Eu me compreendo. De modo que não sou hermética para mim. Bom, tem um conto meu que não compreendo muito bem…


Que conto?

“O ovo e a galinha”.


Entre seus diversos trabalhos existe um filho predileto. Qual aquele que você vê com maior carinho até hoje?

“O ovo e a galinha”, que é um mistério para mim. Uma coisa que eu escrevi sobre um bandido, um criminoso chamado Mineirinho, que morreu com três balas quando uma só bastava. E que era devoto de São Jorge e que tinha uma namorada.


Sobre esse seu trabalho em torno de Mineirinho, qual o enfoque você deu?

Eu não me lembro muito bem, já faz bastante tempo. Há qualquer coisa assim como “o primeiro tiro me espanta, o segundo tiro não sei o que, o terceiro tiro…” Eu me transformei no Mineirinho, massacrado pela polícia. Qualquer que tivesse sido o crime dele uma bala bastava, o resto era vontade de matar. Era prepotência.


Em que medida o trabalho de Clarice Lispector no caso específico de Mineirinho pode alterar a ordem das coisas?

Não altera em nada. Eu escrevo sem esperança de que o que eu escrevo altere qualquer coisa.


No seu entender, qual é o papel do escritor brasileiro hoje?

De falar o menos possível


Você tem mantido contato como outros escritores?

Eventualmente.


Quais aqueles que você acredita serem os mais significativos?

Eu prefiro não citar nomes porque eu vou esquecer alguns e vai ofender, vai ferir. Assim, eu não cito ninguém.


Você discute muito com a Clarice Lispector escritora?

Não. Eu me deixo ser…


E convivem em paz?

Às vezes não em paz, mas…


Normalmente, que tipo de problema a Clarice Lispector escritora traz a você?

Às vezes o fato de me considerar escritora me isola.


Por qual razão?

Me põe um rótulo.


E você acredita que as pessoas olham para você através desse rótulo?

Às vezes através desse rótulo. Tudo o que eu digo, a maior bobagem, é considerada como uma coisa linda ou uma coisa boba. É por isso que não ligo muito para essa coisa de ser escritora e dar entrevistas e tudo.

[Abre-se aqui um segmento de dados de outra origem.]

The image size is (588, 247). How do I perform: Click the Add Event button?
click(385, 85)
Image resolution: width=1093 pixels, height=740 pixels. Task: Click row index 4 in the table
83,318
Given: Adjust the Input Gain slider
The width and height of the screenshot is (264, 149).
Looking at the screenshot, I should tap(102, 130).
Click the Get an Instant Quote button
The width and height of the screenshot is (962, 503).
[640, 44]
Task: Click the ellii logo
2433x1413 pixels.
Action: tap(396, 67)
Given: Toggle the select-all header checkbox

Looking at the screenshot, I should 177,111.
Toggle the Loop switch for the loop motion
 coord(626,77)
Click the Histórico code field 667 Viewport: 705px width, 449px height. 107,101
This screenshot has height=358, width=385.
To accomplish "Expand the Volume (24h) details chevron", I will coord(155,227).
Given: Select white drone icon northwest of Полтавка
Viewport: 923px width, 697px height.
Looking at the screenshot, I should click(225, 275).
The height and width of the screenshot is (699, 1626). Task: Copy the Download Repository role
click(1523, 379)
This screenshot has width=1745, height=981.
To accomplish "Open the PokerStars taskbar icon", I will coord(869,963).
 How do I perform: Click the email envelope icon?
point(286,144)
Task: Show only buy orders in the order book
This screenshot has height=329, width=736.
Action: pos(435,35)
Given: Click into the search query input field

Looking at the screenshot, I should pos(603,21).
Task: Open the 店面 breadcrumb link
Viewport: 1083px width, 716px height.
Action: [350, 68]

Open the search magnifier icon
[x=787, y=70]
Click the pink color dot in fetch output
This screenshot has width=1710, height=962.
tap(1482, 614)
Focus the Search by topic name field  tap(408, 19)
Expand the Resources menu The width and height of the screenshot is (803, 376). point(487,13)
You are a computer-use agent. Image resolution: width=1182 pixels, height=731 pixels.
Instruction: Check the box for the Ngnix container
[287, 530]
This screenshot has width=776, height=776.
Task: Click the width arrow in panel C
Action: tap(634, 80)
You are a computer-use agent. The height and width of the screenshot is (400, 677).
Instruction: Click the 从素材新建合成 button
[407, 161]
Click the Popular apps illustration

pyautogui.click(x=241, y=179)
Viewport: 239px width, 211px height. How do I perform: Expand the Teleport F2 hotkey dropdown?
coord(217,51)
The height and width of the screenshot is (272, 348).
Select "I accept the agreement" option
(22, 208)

Você acredita que uma pessoa vá a uma livraria comprar especificamente um livro de Clarice Lispector?

Parece que isso acontece. Eu sei porque às vezes me telefonam e me perguntam em que livraria encontram meu livro. Então eu sei que tem pessoas que vão procurar exatamente o meu livro. É que no fundo eu escrevo muito simples, sabe?


Será que as coisas simples hoje são recebidas de maneira complicada?

Talvez, talvez… Eu escrevo simples. Eu não enfeito.


Na sua formação como escritora quais aqueles autores que você sente que realmente lhe influenciaram, que marcaram?

Eu não sei realmente porque misturei tudo. Eu lia romance para mocinhas, livro cor-de-rosa, misturado com Dostoiévski. Eu escolhia os livros pelos títulos e não pelos autores. Misturei tudo. Fui ler, aos treze anos, Hermann Hesse, [o romance] “O Lobo da Estepe”, e foi um choque. Aí comecei a escrever um conto que não acabava nunca mais. Terminei rasgando e jogando fora.


Isso ainda acontece de você produzir alguma coisa e rasgar?

Eu deixo de lado… Não, eu rasgo sim.


É produto de reflexão ou de uma emoção?

Raiva, um pouco de raiva.


De quem?

De mim mesma.


Por que, Clarice?

Sei lá, estou meio cansada.


Do quê?

De mim mesma.


Mas você não renasce e se renova a cada trabalho novo?

Bom, agora eu morri. Mas vamos ver se eu renasço de novo. Por enquanto eu estou morta. Estou falando do meu túmulo.

Entrevista concedida ao jornalista Júlio Lerner, em 1 de fevereiro de 1977, para o programa “Panorama”, da TV Cultura, de São Paulo.